The tactic was widely employed by Wagner Group financier Yevgeny Prigozhin last year. Footage from several prisons showed the warlord encouraging prisoners convicted of murder and sexual assault to join his mercenary group to atone for their crimes.
They would be offered six-month contracts to fight in Ukraine, after which they would be pardoned. One of the first instances of pardoned mercenaries was published in January this year.
Reports later emerged suggesting Russian civilians were anxious to be living among ex-convicts, many of whom were culpable of the most serious crimes and had also spent six months in frontline combat.

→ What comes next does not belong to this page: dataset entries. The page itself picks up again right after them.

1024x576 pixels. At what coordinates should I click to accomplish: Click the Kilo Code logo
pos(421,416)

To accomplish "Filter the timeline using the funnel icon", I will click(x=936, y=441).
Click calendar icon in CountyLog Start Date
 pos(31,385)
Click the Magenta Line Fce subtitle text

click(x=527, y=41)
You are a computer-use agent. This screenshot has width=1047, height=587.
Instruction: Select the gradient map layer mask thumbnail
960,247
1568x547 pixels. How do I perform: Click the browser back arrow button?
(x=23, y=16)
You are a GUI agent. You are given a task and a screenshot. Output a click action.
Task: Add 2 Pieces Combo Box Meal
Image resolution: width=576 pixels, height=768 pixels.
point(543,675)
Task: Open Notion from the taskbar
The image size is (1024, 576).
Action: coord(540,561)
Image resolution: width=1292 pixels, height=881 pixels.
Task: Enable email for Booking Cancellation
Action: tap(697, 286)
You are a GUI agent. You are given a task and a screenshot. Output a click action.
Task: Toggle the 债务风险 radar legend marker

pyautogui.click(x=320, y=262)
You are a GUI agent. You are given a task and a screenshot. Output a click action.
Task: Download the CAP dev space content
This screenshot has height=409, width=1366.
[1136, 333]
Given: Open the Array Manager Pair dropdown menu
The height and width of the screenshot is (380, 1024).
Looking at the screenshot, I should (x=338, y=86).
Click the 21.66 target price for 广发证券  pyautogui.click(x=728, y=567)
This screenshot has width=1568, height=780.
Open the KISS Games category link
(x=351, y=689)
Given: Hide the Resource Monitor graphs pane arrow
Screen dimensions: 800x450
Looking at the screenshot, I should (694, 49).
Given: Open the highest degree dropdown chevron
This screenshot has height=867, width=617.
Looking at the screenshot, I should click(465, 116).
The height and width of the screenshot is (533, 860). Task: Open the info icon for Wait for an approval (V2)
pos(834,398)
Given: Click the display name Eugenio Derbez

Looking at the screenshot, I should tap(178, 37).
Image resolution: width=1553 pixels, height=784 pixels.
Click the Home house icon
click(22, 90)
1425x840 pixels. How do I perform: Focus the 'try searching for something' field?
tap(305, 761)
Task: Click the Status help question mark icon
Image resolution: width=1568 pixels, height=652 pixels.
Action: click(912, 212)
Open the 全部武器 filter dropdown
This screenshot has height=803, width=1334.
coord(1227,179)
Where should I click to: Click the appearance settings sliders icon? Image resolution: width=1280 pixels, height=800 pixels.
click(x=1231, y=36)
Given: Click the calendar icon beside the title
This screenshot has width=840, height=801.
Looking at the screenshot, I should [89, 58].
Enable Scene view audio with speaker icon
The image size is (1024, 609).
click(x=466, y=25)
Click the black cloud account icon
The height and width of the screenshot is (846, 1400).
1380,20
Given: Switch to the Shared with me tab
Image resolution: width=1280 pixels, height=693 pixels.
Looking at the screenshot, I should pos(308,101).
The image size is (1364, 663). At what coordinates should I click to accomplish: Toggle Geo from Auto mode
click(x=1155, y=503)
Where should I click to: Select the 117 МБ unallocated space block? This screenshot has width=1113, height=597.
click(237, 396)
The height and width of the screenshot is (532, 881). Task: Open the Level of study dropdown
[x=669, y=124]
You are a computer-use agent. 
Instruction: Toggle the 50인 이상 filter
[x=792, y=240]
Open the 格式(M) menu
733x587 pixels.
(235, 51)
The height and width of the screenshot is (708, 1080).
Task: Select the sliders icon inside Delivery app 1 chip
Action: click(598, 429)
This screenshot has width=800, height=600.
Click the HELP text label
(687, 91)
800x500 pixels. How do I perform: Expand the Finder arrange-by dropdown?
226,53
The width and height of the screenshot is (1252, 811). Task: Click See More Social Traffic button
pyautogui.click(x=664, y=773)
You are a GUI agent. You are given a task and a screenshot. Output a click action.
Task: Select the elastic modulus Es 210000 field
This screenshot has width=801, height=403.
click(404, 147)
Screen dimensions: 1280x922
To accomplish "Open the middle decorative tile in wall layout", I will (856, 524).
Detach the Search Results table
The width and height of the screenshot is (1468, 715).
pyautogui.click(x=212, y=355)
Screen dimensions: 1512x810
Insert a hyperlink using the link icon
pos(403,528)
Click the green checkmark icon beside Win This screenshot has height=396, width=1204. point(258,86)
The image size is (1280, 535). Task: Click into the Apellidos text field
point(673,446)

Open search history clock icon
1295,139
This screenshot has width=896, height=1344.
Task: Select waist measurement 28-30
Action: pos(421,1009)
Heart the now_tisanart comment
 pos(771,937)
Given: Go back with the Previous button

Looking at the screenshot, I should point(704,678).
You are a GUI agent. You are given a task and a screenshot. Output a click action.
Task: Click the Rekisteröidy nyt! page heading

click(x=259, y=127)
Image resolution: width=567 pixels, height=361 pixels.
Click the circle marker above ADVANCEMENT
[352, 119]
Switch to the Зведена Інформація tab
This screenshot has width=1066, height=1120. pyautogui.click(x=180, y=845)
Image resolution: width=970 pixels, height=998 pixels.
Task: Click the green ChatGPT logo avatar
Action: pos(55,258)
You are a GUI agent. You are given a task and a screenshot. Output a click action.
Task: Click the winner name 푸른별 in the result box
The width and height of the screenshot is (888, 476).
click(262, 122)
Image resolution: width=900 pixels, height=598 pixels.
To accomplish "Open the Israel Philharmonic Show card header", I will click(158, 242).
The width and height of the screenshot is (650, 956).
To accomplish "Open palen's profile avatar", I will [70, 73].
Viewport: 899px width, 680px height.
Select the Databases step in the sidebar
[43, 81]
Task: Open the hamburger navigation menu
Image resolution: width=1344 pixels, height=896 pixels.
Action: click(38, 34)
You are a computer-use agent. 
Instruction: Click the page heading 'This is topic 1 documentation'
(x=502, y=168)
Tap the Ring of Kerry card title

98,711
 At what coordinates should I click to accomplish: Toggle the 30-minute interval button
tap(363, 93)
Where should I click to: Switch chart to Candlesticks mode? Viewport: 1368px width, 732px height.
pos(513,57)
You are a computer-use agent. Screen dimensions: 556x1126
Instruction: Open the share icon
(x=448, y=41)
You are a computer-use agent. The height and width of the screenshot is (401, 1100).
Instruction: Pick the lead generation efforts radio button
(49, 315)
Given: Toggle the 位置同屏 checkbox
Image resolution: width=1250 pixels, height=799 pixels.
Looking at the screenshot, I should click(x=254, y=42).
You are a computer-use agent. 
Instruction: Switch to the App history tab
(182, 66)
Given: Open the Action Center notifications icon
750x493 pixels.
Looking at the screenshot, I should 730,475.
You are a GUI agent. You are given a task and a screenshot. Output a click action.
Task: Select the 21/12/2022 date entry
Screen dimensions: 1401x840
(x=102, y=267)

Following the removal of Wagner from Ukraine and the subsequent death of Prigozhin on August 24, which was itself widely regarded as suspicious, the Russian defence ministry began more substantially recruiting from penal colonies.
The prisoners are often said to be used as cannon fodder in what has become known as “human wave attacks” popularised by the Wagner Group; it involves using dozens of the convicts in a first line charge on Ukrainian positions ostensibly to soak up enemy fire, allowing soldiers behind to advance under less heavy resistance.
But Khadzhikurbanov was offered a command position in the military, according to his lawyer Mikhalchik, because he was in the “special forces” in the late 1990s and was in “almost all the hot spots”, including in Chechnya.
Following the pardon, Ms Politkovskaya children, Ilya and Vera Politkovsky, issued a joint statement with their mother’s former paper Novaya Gazeta in which they claimed they had “not been informed about the killer’s pardon”.
Dmitry Muratov, editor-in-chief of Novaya Gazeta, said the pardon was “not evidence of atonement and repentance of the killer” but a “monstrous fact of injustice”.
“It is an outrage to the memory of a person killed for her beliefs and professional duty,” he said.
Russian human rights advocate Alena Popova, who has been critical of previous pardons, including that of a man who murdered his girlfriend before fighting in Ukraine, also issued a statement decrying Khadzhikurbanov’s release.
“How many more murderers and rapists will the war free?” she asked.
Bill Browder, formerly one of the largest foreign investors in Russia before being removed by Vladimir Putin, described the pardon as a “cynical slap in the face of justice”. He added that the presidential pardon was doubly sinister given it was Putin who “ordered her killing”.
“The pardoning of Anna Politkovskaya’s killer is a cynical slap in the face of justice and her family,” he told The Independent. “But we should not forget that the person who ordered her killing has remained free since her murder and sits as the head of state in Russia ordering many more murders and misery inside of Russia, in Ukraine and all over the world.”
Kremlin spokesman Dmitry Peskov said earlier this month that convicts recruited to fight in Ukraine are worthy of pardons.
“Those sentenced, even on grave charges, shed their blood on the battlefield to atone for their crimes,” he said. “They redeem themselves by shedding blood in assault brigades, under bullet fire and shelling.”